Neurological disorders

A novel action of Alzheimer's amyloid-β-protein (Aβ): oligomeric Aβ promotes lipid release. Michikawa, M. et al. J. Neurosci. 21, 7226–7235 (2001) [PubMed]

The authors found that oligomeric Aβ stimulates the release of lipids, including cholesterol and phospholipids, from neurons and astrocytes in culture. Monomeric and fibrillar Aβ did not have the same effect. Lipid release was blocked by inhibition of protein kinase C and by addition of Congo red, which stabilizes Aβ monomers. So, the stimulation of lipid release from cell membranes and the disruption of lipid homeostasis might be an additional factor that contributes to the neuronal dysfunction observed in Alzheimer's disease.

Genetic suppression of seizure susceptibility in Drosophila. Kuebler, D. et al. J. Neurophysiol. 86, 1211–1225 (2001) [PubMed]

Kuebler and his colleagues advocate the use of Drosophila as a model system to study seizure susceptibility. They studied flies that are particularly prone to electric-shock-induced seizures — the so-called 'bang-sensitive mutants' — and looked for factors that could suppress the increased susceptibility. They performed crosses between the bang-sensitive mutants and flies with mutations in Na+, K+ and gap-junction channels, and identified double mutants with reduced seizure susceptibility. These findings set the scene for larger-scale screens to search for additional seizure-related candidate genes.

Synaptic physiology

Glutamate-induced transient modification of the postsynaptic density. Dosemeci, A. et al. Proc. Natl Acad. Sci. USA 98, 10428–10432 (2001) [PubMed]

Rapid formation and remodeling of postsynaptic densities in developing dendrites. Marrs, G. S. et al. Nature Neurosci. 27 August 2001 (10.1038/nn717) [PubMed]

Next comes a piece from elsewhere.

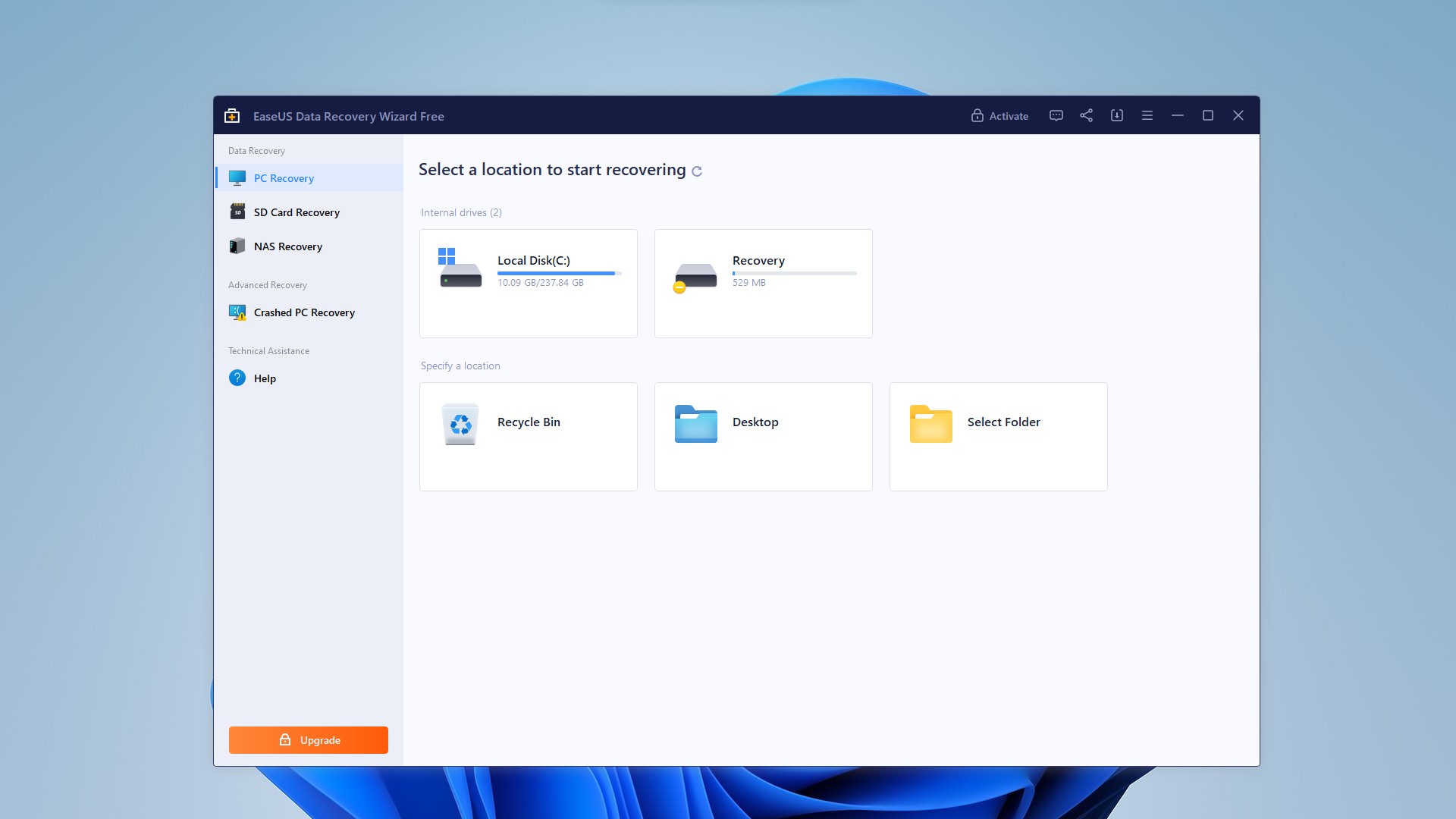The height and width of the screenshot is (819, 1456).
Task: Open SD Card Recovery section
Action: 296,212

Two new studies emphasize the dynamic nature of the postsynaptic density — the specialized complex of receptors, signal transduction molecules and other proteins found on the postsynaptic membrane. Dosemeci et al. found that the postsynaptic density thickens during synaptic activity induced by glutamate or brief depolarization of the presynaptic neuron. They also show that the thickening is reversible and results, at least in part, from translocation of calcium/calmodulin-dependent protein kinase II (CaMKII) to the postsynaptic density. This transient thickening could allow the postsynaptic density to adjust itself in response to changing synaptic activity. Marrs et al. investigated the formation and remodelling of the postsynaptic density in developing hippocampal neurons, and found that it was structurally dynamic: postsynaptic densities could appear or disappear within less than 15 minutes, grow, shrink or move. Such plasticity could enable rapid changes in synaptic connections in the developing brain.